Bei Tagesmutter Brigitte Littgen aus Osterath ist immer ein kleiner Vorrat Reiseproviant mit an Bord. „Wenn wir mit unserem Rad auf dem Feldweg bis nach Willich unterwegs sind, habe die Kinder immer Hunger und Durst“, erzählt sie. Praktisch sei es, Äpfelchen und Möhren in der Fahrrad-Box für die vier Kinder bereit zu halten. „Dann ist für alle das Gleiche da, und es gibt unterwegs keinen Streit“, berichtet die 56-Jährige.

Auch sie hat sich im vergangenen Jahr um einen Zuschuss für die Anschaffung eines E-Lastenfahrrades bei den Stadtwerken beworben und den Zuschlag bekommen. „Mein altes Lastenrad, bei dem ich ordentlich treten musste, habe ich schon verkauft. Damit sollen Jüngere strampeln“, erzählt sie. Weder Brigitte Littgen, noch die Kinder und deren Eltern wollen die Ausflüge mit dem Lastenrad mehr missen. Die Kinder sitzen sicher angeschnallt in der Box und sind gespannt auf die Einkäufe beim Bauern in Bösinghoven. Dabei treffen sie meist noch Kirsten Wilken mit ihren Tageskindern. Die Freude ist dann bei den Jungen und Mädchen und auch bei den beiden Lasten-Radlerinnen groß.

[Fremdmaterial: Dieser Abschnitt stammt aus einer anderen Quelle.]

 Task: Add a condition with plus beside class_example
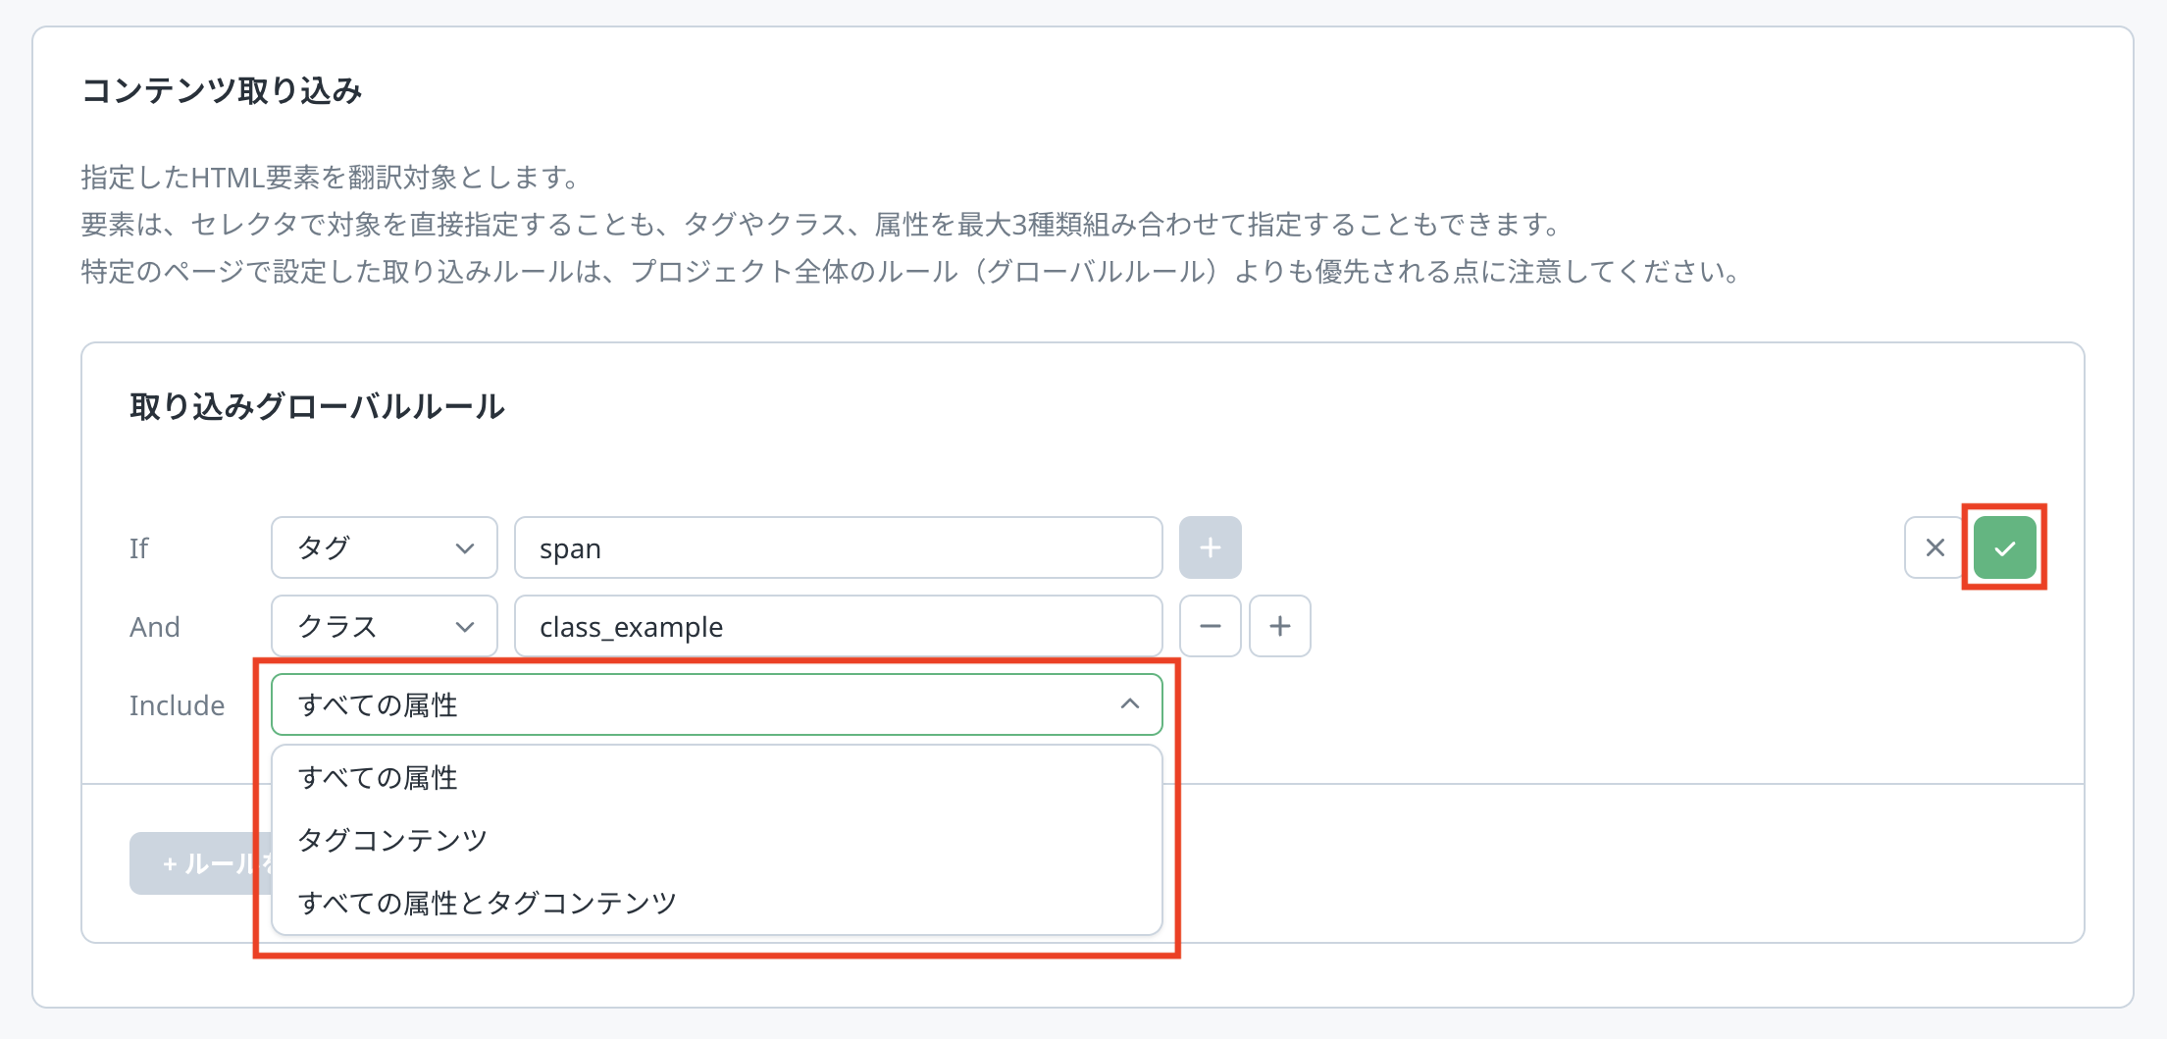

Auch in der Politik sind die Lastenräder ein Thema. „Die Mobilitätswende ist dringend erforderlich“, sagt SPD-Fraktionschefin Nicole Niederdellmann-Siemes. „Unser Ziel ist es, möglichst viele Fahrten mit dem Auto innerhalb des Stadtgebiets zu vermeiden.“ Dabei seien Lastenräder mit oder ohne Motor eine gute Lösung. Sie berichtet: „Im vergangenen Jahr haben die Stadtwerke ein entsprechendes Förderprojekt angeboten, das ausgesprochen erfolgreich war. Innerhalb von zehn Tagen waren zehn Lastenräder weg. Das können wir als Stadt auch!“

Die SPD-Fraktion hat deshalb vorgeschlagen, dass die Stadt Meerbusch künftig den Kauf von Lastenrädern und Anhängern bezuschusst. Die Ratsfraktionen haben einstimmig beschlossen, dafür 50 000 Euro in den Haushalt einzustellen. Damit soll der Kauf von Lastenrädern für Selbstständige und Unternehmen mit nicht mehr als fünf Mitarbeitern, aber auch für Vereine und Privatleute bezuschusst werden.